**WHAT TO WORK ON**: Please continue the article on the Diplomatska Kolonija neighborhood of Belgrade, picking up right after its last sentence.

**READING PASSAGE**:
- Diplomatska Kolonija Location within Belgrade
- Coordinates: 44°46′46″N 20°27′35″E﻿ / ﻿44.77944°N 20.45972°E
- Country: Serbia
- Region: Belgrade
- Municipality: Savski Venac
- Time zone: UTC+1 (CET)
- • Summer (DST): UTC+2 (CEST)
- Area code: +381(0)11
- Car plates: BG

= Diplomatska Kolonija =

Diplomatska Kolonija (Дипломатска Колонија) is an urban neighborhood of Belgrade, the capital of Serbia. It is located in Belgrade's municipality of Savski Venac.

**Collected data entries**:
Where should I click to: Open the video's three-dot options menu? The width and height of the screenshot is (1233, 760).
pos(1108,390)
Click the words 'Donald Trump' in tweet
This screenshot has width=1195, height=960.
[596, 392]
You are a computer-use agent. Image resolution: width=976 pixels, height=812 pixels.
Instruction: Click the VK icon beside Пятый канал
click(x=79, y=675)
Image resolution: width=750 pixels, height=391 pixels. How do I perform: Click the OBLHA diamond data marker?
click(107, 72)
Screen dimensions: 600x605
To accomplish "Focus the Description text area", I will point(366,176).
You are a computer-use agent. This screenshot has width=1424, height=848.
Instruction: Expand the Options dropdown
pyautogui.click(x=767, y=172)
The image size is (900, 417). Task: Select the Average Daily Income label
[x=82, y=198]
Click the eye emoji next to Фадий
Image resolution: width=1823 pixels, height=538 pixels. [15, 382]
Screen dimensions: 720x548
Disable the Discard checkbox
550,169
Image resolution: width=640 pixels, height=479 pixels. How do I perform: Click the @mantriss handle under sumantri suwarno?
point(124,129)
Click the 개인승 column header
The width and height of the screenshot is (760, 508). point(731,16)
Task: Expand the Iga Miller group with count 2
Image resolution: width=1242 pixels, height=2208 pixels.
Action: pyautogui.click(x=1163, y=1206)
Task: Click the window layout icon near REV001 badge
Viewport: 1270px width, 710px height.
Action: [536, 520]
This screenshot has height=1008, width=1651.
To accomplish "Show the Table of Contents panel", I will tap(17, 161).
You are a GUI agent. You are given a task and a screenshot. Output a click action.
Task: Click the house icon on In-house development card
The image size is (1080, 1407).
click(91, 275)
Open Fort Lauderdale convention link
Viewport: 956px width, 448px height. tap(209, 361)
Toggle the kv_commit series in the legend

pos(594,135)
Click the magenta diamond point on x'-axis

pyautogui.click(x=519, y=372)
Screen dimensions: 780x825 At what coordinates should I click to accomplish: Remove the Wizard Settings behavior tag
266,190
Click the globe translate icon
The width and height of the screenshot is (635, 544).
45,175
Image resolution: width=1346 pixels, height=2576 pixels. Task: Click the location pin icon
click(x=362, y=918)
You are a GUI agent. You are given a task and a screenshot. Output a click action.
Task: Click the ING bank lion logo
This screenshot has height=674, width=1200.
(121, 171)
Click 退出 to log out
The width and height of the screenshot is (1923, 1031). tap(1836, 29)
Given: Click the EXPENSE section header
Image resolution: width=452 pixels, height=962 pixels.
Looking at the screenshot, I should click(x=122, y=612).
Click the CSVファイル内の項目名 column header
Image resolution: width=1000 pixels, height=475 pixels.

**RESPONSE**:
Diplomatska kolonija is a small sub-neighborhood of Dedinje, located in its eastern section, right behind the Dragiša Mišović hospital and south of the Rajko Mitić Stadium, football stadium of the FK Crvena Zvezda. The neighborhood of Stadion is just north of it. It is generally centered on the street of the same name Diplomatska kolonija (Serbian for "diplomatic colony"). It is considered a fancy and expensive area of Belgrade, with new building of RTV Pink in the western section of the neighborhood.

A street crossing the diplomatic colony, is the Serdar Jola street, which is one of the most beautiful streets in Dedinje.